連載 バルナバクリニック発 ぶつぶつ通信・17
金色に輝く星になった人たち
冨田 江里子
1
1St. Barnabas Maternity Clinic
pp.776-777
発行日 2005年8月1日
Published Date 2005/8/1
DOI https://doi.org/10.11477/mf.1665100267
- 有料閲覧
- 文献概要
星に祈りを
お産の呼び出しがかかるのは,多くは夜間だ。クリニックまでは歩いて5分程度。私は坂道を下りながら毎回夜空を見上げる。大抵,夜空一面には星が輝いている。“このお産がどうか無事に終わりますように”。かつて,私がかかわり病院で亡くなった患者に祈る。“どうか,あなたたちの無念を繰り返さないように,どうぞ守ってください”。

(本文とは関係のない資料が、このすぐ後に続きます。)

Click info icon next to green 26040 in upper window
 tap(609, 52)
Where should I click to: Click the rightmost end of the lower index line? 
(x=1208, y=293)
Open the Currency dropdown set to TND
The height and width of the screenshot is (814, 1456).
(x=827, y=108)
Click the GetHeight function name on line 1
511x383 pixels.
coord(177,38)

産婦を診て,トラウベで心音を確認する。元気な心音を聞くそれまでの緊張感,想像していただけるだろうか? 産後,出血が落ち着くまでのしばらく。何かあっても誰にも相談することはできない。クリニックには電話もない。スタッフは私以外皆,素人だ。患者の死に自分が関与する重圧,その時はベストを選んだはずなのに,本当にこれでよかったのだろうか?と繰り返し何度も反芻して考え,そして教科書を調べる。やがて,自分のなかで仕方なかったと納得しようとする。しかし,彼らの記憶は私のなかから消えることはない。